[PATCH v3 1/3] x86/irq: deal with old_cpu_mask for interrupts in movement in fixup_irqs()

Roger Pau Monne posted 3 patches 5 months, 2 weeks ago
[PATCH v3 1/3] x86/irq: deal with old_cpu_mask for interrupts in movement in fixup_irqs()
Posted by Roger Pau Monne 5 months, 2 weeks ago
Given the current logic it's possible for ->arch.old_cpu_mask to get out of
sync: if a CPU set in old_cpu_mask is offlined and then onlined
again without old_cpu_mask having been updated the data in the mask will no
longer be accurate, as when brought back online the CPU will no longer have
old_vector configured to handle the old interrupt source.

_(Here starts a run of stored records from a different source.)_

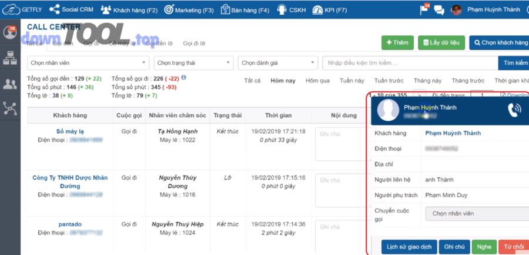Switch to the Gọi đi lỡ tab

194,44
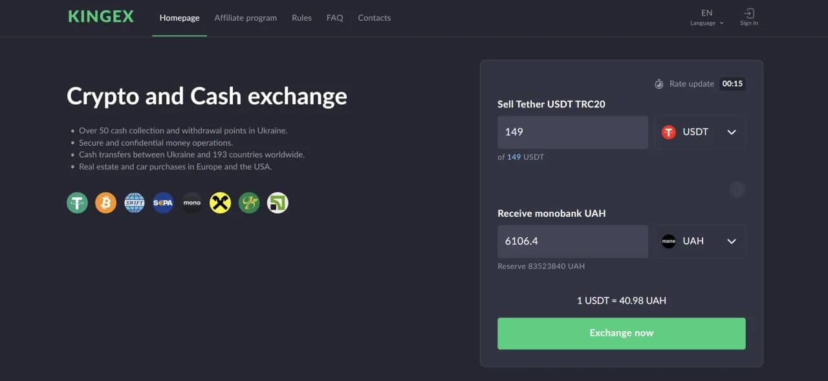This screenshot has height=381, width=828.
Task: Expand the Language selection dropdown
Action: pyautogui.click(x=706, y=17)
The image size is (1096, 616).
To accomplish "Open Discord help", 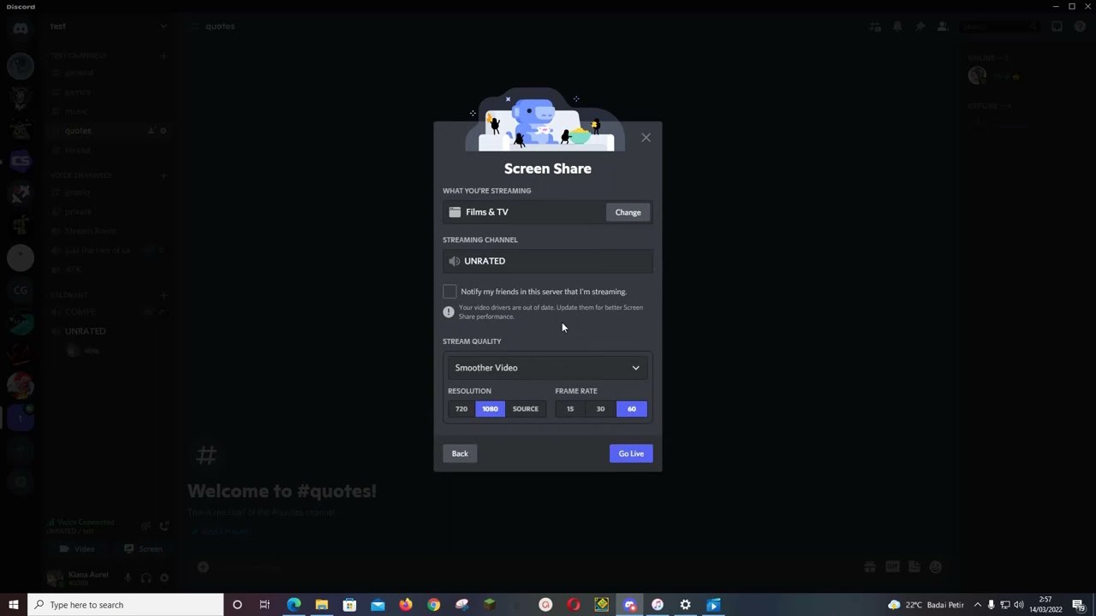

If there's an interrupt movement in progress, and the to be offlined CPU (which
is the call context) is in the old_cpu_mask clear it and update the mask, so it
doesn't contain stale data.

Note that when the system is going down fixup_irqs() will be called by
smp_send_stop() from CPU 0 with a mask with only CPU 0 on it, effectively
asking to move all interrupts to the current caller (CPU 0) which is the only
CPU to remain online.  In that case we don't care to migrate interrupts that
are in the process of being moved, as it's likely we won't be able to move all
interrupts to CPU 0 due to vector shortage anyway.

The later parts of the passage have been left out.